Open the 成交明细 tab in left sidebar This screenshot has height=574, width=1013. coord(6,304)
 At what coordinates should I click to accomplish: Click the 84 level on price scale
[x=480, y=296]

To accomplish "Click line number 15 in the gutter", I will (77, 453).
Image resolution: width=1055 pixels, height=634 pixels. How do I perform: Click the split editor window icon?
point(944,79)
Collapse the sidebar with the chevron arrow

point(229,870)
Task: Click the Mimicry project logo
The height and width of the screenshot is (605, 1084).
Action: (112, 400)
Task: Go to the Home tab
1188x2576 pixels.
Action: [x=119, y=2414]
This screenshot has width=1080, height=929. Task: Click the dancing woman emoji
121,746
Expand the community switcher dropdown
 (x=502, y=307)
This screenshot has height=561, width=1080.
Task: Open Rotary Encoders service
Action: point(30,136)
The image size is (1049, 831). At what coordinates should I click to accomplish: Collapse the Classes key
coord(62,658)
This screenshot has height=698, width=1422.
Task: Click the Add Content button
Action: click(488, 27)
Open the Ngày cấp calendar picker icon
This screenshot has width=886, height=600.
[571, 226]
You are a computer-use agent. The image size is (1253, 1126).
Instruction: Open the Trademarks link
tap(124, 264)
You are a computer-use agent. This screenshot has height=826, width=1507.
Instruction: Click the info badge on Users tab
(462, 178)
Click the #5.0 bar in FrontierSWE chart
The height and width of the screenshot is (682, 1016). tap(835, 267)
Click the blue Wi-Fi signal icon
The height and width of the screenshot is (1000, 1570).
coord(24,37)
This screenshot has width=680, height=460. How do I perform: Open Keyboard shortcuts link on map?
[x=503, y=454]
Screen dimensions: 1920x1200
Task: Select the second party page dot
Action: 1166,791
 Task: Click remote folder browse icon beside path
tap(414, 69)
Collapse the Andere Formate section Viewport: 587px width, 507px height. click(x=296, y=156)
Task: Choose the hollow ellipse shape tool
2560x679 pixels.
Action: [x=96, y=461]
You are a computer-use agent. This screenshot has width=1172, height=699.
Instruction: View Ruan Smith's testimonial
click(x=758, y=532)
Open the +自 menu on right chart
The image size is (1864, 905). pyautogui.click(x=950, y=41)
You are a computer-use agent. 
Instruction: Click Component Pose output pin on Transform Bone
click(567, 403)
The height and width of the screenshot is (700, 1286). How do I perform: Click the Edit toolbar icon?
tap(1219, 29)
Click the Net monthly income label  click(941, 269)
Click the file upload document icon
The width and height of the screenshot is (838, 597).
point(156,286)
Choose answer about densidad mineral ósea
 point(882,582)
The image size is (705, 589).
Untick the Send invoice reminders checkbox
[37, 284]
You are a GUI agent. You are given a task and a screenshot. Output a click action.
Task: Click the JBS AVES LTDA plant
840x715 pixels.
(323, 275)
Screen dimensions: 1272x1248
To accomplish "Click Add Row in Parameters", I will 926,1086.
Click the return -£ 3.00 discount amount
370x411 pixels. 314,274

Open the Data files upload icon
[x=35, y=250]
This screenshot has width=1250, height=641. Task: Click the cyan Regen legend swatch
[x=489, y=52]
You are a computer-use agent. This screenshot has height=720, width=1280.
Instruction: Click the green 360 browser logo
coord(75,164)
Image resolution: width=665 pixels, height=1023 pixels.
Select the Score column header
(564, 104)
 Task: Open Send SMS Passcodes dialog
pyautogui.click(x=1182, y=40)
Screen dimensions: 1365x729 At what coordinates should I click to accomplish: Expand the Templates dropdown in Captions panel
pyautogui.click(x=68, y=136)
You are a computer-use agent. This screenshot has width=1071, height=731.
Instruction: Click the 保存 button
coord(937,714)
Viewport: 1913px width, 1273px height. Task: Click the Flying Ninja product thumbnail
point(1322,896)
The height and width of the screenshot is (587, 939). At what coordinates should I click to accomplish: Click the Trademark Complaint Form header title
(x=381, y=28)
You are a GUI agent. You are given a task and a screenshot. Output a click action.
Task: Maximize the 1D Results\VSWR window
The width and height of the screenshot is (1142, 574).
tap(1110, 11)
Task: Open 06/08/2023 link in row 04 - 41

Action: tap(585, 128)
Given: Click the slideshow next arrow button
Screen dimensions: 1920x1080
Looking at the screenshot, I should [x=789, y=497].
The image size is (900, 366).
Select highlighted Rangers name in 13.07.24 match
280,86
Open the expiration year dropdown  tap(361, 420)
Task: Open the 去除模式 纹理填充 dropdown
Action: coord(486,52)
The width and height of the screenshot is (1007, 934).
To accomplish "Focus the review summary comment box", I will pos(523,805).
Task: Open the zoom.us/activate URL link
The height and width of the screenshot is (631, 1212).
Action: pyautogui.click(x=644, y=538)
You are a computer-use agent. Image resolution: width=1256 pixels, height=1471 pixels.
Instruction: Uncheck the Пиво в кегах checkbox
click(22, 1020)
------------------------------------------------------------
PROBLEM DESCRIPTION: Give the records again, complete and exact.

SOLVED EXERCISE:
Open the 成交明细 tab in left sidebar This screenshot has height=574, width=1013. coord(6,304)
 At what coordinates should I click to accomplish: Click the 84 level on price scale
[x=480, y=296]

To accomplish "Click line number 15 in the gutter", I will (77, 453).
Image resolution: width=1055 pixels, height=634 pixels. How do I perform: Click the split editor window icon?
point(944,79)
Collapse the sidebar with the chevron arrow

point(229,870)
Task: Click the Mimicry project logo
The height and width of the screenshot is (605, 1084).
Action: (112, 400)
Task: Go to the Home tab
1188x2576 pixels.
Action: [x=119, y=2414]
This screenshot has width=1080, height=929. Task: Click the dancing woman emoji
121,746
Expand the community switcher dropdown
 (x=502, y=307)
This screenshot has height=561, width=1080.
Task: Open Rotary Encoders service
Action: point(30,136)
The image size is (1049, 831). At what coordinates should I click to accomplish: Collapse the Classes key
coord(62,658)
This screenshot has height=698, width=1422.
Task: Click the Add Content button
Action: click(488, 27)
Open the Ngày cấp calendar picker icon
This screenshot has width=886, height=600.
[571, 226]
You are a computer-use agent. The image size is (1253, 1126).
Instruction: Open the Trademarks link
tap(124, 264)
You are a computer-use agent. This screenshot has height=826, width=1507.
Instruction: Click the info badge on Users tab
(462, 178)
Click the #5.0 bar in FrontierSWE chart
The height and width of the screenshot is (682, 1016). tap(835, 267)
Click the blue Wi-Fi signal icon
The height and width of the screenshot is (1000, 1570).
coord(24,37)
This screenshot has width=680, height=460. How do I perform: Open Keyboard shortcuts link on map?
[x=503, y=454]
Screen dimensions: 1920x1200
Task: Select the second party page dot
Action: 1166,791
 Task: Click remote folder browse icon beside path
tap(414, 69)
Collapse the Andere Formate section Viewport: 587px width, 507px height. click(x=296, y=156)
Task: Choose the hollow ellipse shape tool
2560x679 pixels.
Action: [x=96, y=461]
You are a computer-use agent. This screenshot has width=1172, height=699.
Instruction: View Ruan Smith's testimonial
click(x=758, y=532)
Open the +自 menu on right chart
The image size is (1864, 905). pyautogui.click(x=950, y=41)
You are a computer-use agent. 
Instruction: Click Component Pose output pin on Transform Bone
click(567, 403)
The height and width of the screenshot is (700, 1286). How do I perform: Click the Edit toolbar icon?
tap(1219, 29)
Click the Net monthly income label  click(941, 269)
Click the file upload document icon
The width and height of the screenshot is (838, 597).
point(156,286)
Choose answer about densidad mineral ósea
 point(882,582)
The image size is (705, 589).
Untick the Send invoice reminders checkbox
[37, 284]
You are a GUI agent. You are given a task and a screenshot. Output a click action.
Task: Click the JBS AVES LTDA plant
840x715 pixels.
(323, 275)
Screen dimensions: 1272x1248
To accomplish "Click Add Row in Parameters", I will 926,1086.
Click the return -£ 3.00 discount amount
370x411 pixels. 314,274

Open the Data files upload icon
[x=35, y=250]
This screenshot has width=1250, height=641. Task: Click the cyan Regen legend swatch
[x=489, y=52]
You are a computer-use agent. This screenshot has height=720, width=1280.
Instruction: Click the green 360 browser logo
coord(75,164)
Image resolution: width=665 pixels, height=1023 pixels.
Select the Score column header
(564, 104)
 Task: Open Send SMS Passcodes dialog
pyautogui.click(x=1182, y=40)
Screen dimensions: 1365x729 At what coordinates should I click to accomplish: Expand the Templates dropdown in Captions panel
pyautogui.click(x=68, y=136)
You are a computer-use agent. This screenshot has width=1071, height=731.
Instruction: Click the 保存 button
coord(937,714)
Viewport: 1913px width, 1273px height. Task: Click the Flying Ninja product thumbnail
point(1322,896)
The height and width of the screenshot is (587, 939). At what coordinates should I click to accomplish: Click the Trademark Complaint Form header title
(x=381, y=28)
You are a GUI agent. You are given a task and a screenshot. Output a click action.
Task: Maximize the 1D Results\VSWR window
The width and height of the screenshot is (1142, 574).
tap(1110, 11)
Task: Open 06/08/2023 link in row 04 - 41

Action: tap(585, 128)
Given: Click the slideshow next arrow button
Screen dimensions: 1920x1080
Looking at the screenshot, I should [x=789, y=497].
The image size is (900, 366).
Select highlighted Rangers name in 13.07.24 match
280,86
Open the expiration year dropdown  tap(361, 420)
Task: Open the 去除模式 纹理填充 dropdown
Action: coord(486,52)
The width and height of the screenshot is (1007, 934).
To accomplish "Focus the review summary comment box", I will pos(523,805).
Task: Open the zoom.us/activate URL link
The height and width of the screenshot is (631, 1212).
Action: pyautogui.click(x=644, y=538)
You are a computer-use agent. Image resolution: width=1256 pixels, height=1471 pixels.
Instruction: Uncheck the Пиво в кегах checkbox
click(22, 1020)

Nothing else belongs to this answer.